Paris 14. bölge Rémy-Dumoncel Sokağı. Üçüncü Bahar adında bembeyaz bir huzurevi. Avlunun ortasında yalnız bir ağaç. Anılara dönük karanlık yüzü ve delici bakışlarıyla huzurevinin bir sakini: Samuel Beckett. İki dilin iç içe geçtiği hatıralar savaşın ve şahit olunmuş ölümlerle dolu bir bellek akrabalar dostlar edebi portreler fotoğraf kareleri unutulmayan dizeler bir film oyunlar yaşlı bir zihnin oyunları ve faydasız pişmanlıklar. İrlanda'dan Fransa'ya uzanan gelgitli bir ömür.

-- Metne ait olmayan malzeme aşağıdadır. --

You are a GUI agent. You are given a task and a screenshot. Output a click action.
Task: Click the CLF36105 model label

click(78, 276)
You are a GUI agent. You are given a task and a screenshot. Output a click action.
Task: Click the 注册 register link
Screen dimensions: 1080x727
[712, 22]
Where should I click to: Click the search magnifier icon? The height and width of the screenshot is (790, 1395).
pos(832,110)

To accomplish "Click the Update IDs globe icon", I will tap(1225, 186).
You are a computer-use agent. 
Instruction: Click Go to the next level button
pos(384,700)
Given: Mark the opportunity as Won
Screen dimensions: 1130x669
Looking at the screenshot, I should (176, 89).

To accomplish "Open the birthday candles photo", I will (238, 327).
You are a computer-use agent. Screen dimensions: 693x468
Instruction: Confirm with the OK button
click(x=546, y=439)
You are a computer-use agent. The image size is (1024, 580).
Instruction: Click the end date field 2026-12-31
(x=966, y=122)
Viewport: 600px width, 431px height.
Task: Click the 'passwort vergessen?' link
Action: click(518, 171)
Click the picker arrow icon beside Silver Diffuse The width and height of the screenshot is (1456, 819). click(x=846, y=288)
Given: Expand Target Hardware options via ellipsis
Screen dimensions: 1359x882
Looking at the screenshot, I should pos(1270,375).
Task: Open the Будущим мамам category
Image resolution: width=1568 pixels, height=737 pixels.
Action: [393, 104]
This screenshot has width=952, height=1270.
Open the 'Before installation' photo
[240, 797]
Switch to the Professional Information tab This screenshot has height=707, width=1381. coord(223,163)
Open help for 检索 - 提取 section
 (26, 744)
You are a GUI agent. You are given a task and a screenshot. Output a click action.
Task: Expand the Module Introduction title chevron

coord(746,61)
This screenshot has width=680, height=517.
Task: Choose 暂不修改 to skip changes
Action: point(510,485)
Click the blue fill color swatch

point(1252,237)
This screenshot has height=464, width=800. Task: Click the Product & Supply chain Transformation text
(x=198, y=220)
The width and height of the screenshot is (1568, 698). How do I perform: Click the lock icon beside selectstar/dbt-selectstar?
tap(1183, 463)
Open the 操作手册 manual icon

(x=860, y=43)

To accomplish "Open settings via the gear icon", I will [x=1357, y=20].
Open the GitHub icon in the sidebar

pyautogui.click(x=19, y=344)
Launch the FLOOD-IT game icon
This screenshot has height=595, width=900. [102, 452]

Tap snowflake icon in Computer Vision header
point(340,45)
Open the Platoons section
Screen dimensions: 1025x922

Maylis Besserie'ye 2020'de Goncourt İlk Roman Ödülü'nü kazandıran Üçüncü Bahar'da yazar Beckett'i bir roman kahramanı olarak yeniden keşfediyor. Roman büyük İrlandalıya son yolculuğunda eşlik ederken okuru da gittikçe büyüyen bir soruyla baş başa bırakıyor.
Dönüp baktığı geçmişine kaç bahar sığdırabilir insan?
"Filmin kahramanı o adam kurtuldu bunlardan. O büyük elleriyle yırtıp attı fotoğrafları. Keskin bir hareketle. Donmuş kâğıdın parçaları katil ellerinin altında çoğaldı. Acı verici parçalar. Bir bir eledi hepsini. Kâğıt katili. Önce artık olmayan çocukluğunu yırttı. Sonra karısını. İşte geriye doğru giden yol. Mezuniyet törenine dek. En sonunda ne kalacak geriye? Herhangi bir şey kalacak mı? Bir köpek. Bir Joyce. Konfetiler."